Jimly: Semua Partai Tak Setuju Pemilu Nasional dan Daerah Dipisah

22 hours ago 10
Gedung Mahkamah Konstitusi. Gedung Mahkamah Konstitusi.

REPUBLIKA NETWORK, SEKITARKALTIM – Mantan ketua Mahkamah Konstitusi, Prof Jimly Asshiddiqie menyampaikan, banyak yang tak sepakat dengan putusan MK soal pemisahan Pemilu nasional dan daerah.

Meski demikian, ia meminta seluruh pihak mengikuti putusan yang telah mengikat tersebut.

Jimly menyampaikan, semua partai politik peserta pemilu tidak terima putusan MK Nomor 135/PUU-XXII/2024.

Putusan itu mengabulkan gugatan Yayasan Perludem terkait pelaksanaan pemilu tingkat nasional dan daerah dipisah. Hal itu karena putusan MK sebelumnya mengamanatkan pemerintah menggabungkan pemilu nasional dan daerah.

Dengan putusan MK itu maka mulai 2029, pelaksanaan pemilu nasional dan daerah tidak digelar bareng.

Menurut Jimly, Presiden RI sekaligus Ketua Umum DPP Partai Gerindra, Prabowo Subianto ikut geram dengan putusan MK tersebut.

"Semua partai sekarang ini bersatu marah-marah, eksekutif sama, Prabowo marah juga," ucap Jimly saat menjadi pembicara seminar bertajuk 'Redesain Sistem Pemilu Pasca Putusan MK' di The Tavia Heritage Hotel, Jakarta Pusat, Kamis (31/7/2025).

Jimly membagikan pengalamannya kala bertemu Menteri ESDM sekaligus Ketua Umum DPP Partai Golkar, Bahlil Lahadalia.

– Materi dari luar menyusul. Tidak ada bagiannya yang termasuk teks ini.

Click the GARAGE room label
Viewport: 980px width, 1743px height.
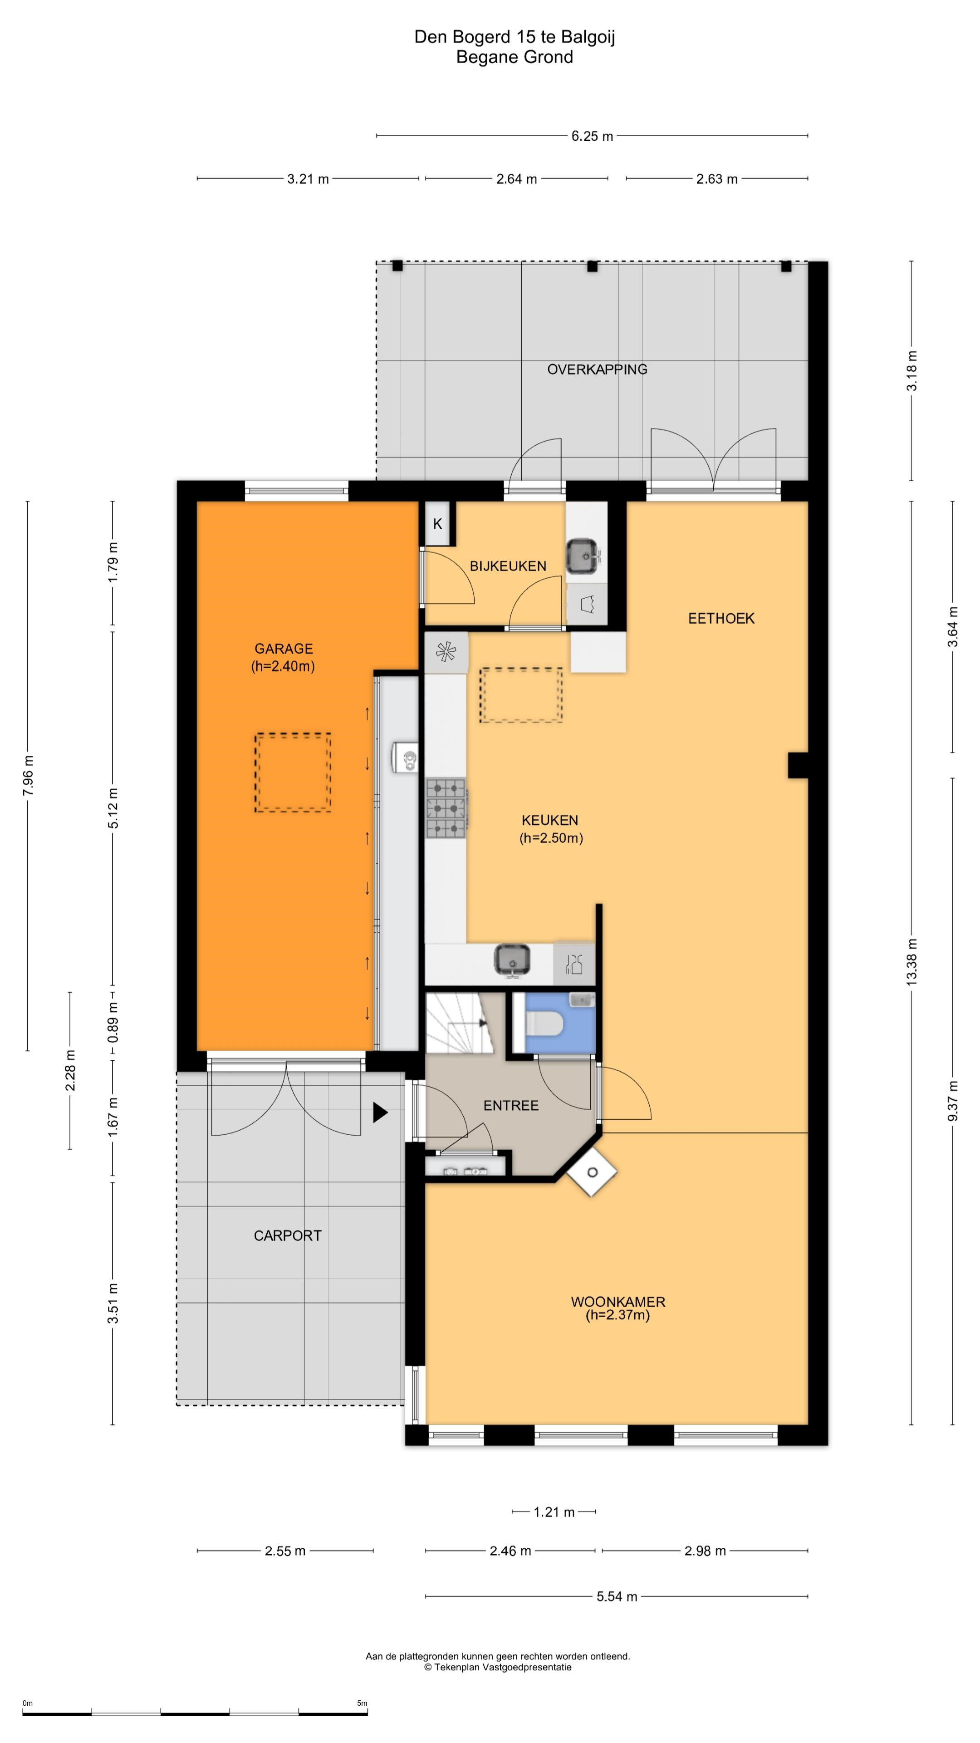tap(284, 648)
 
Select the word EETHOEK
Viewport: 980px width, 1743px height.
tap(721, 618)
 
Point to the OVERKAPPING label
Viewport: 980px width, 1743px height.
tap(597, 369)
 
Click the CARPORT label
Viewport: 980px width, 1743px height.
tap(288, 1236)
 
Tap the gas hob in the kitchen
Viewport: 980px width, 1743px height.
tap(446, 808)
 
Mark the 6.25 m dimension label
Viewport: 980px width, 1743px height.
tap(592, 136)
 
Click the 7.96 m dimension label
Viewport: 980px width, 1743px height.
tap(28, 776)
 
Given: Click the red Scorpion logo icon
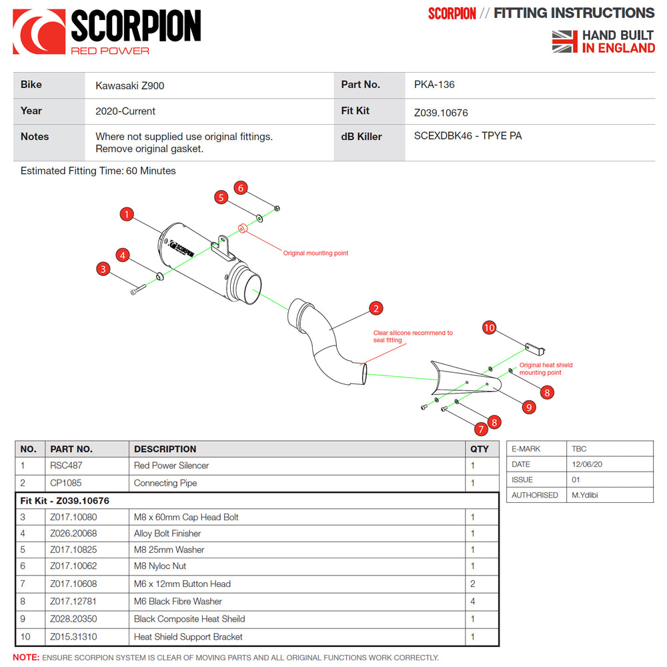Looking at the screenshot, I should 39,31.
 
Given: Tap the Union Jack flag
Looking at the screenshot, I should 564,41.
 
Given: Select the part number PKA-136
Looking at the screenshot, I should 434,85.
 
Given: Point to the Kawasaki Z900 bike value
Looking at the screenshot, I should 129,85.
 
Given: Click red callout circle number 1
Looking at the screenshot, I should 127,214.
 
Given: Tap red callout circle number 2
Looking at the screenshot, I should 376,308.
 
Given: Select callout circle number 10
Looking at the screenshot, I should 490,327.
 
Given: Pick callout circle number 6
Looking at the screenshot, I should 241,188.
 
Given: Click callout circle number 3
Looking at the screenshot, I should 103,269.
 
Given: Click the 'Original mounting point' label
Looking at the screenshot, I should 315,253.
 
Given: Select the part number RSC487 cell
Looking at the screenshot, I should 66,466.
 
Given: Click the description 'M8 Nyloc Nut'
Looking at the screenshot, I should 160,566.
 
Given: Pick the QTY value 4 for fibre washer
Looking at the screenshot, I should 473,601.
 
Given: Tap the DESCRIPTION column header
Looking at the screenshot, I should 165,449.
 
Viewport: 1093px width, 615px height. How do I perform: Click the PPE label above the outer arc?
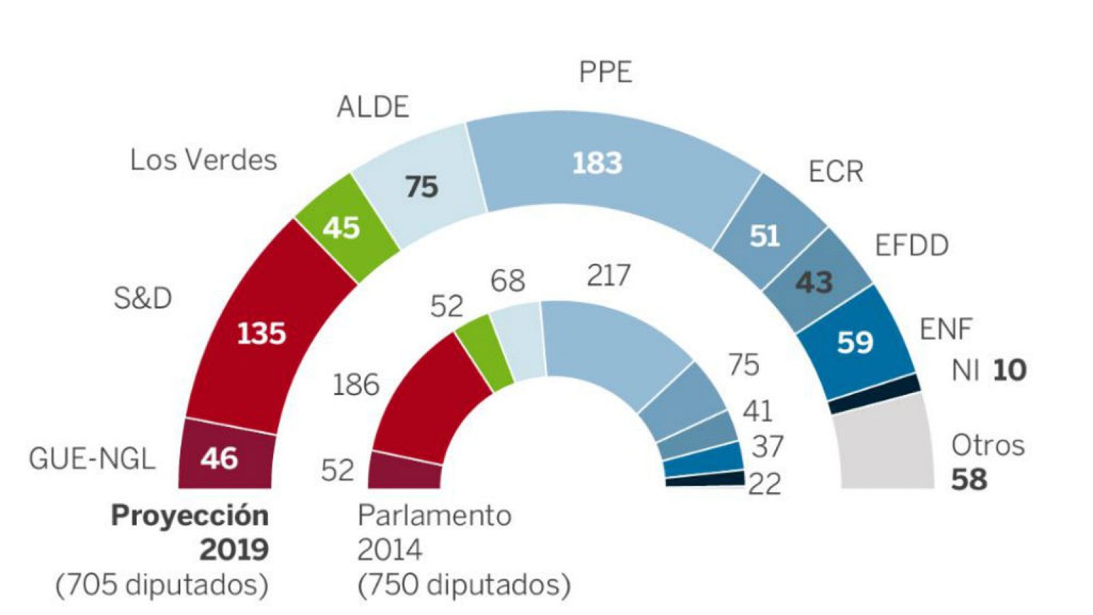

Sebagai guru besar tata negara Universitas Indonesia (UI), ia menasihati Bahlil agar Golkar ikut menaati putusan MK.

"Saya ketemu sama Ketua Umum Golkar diskusi di kantornya. Saya jelaskan, kamu kan KAHMI sudah tahu cara bekerjanya, HMI zaman dulu. Ini hanya permainan hidup, nggak usah terlalu serius kalian ini partai-partai marah semua sama MK ini, gitu lho," kata Jimly.

Ia berpesan agar semua elite parpol di Senayan menerima konsekuensi putusan MK yang bersifat final dan mengikat.

"Sudah diputus MK ya kita ikut saja, suka ga suka. Dan putusan kemarin itu, dihormati sembilan orang, tak ada dissenting opinion, artinya utuh," ucap Jimly.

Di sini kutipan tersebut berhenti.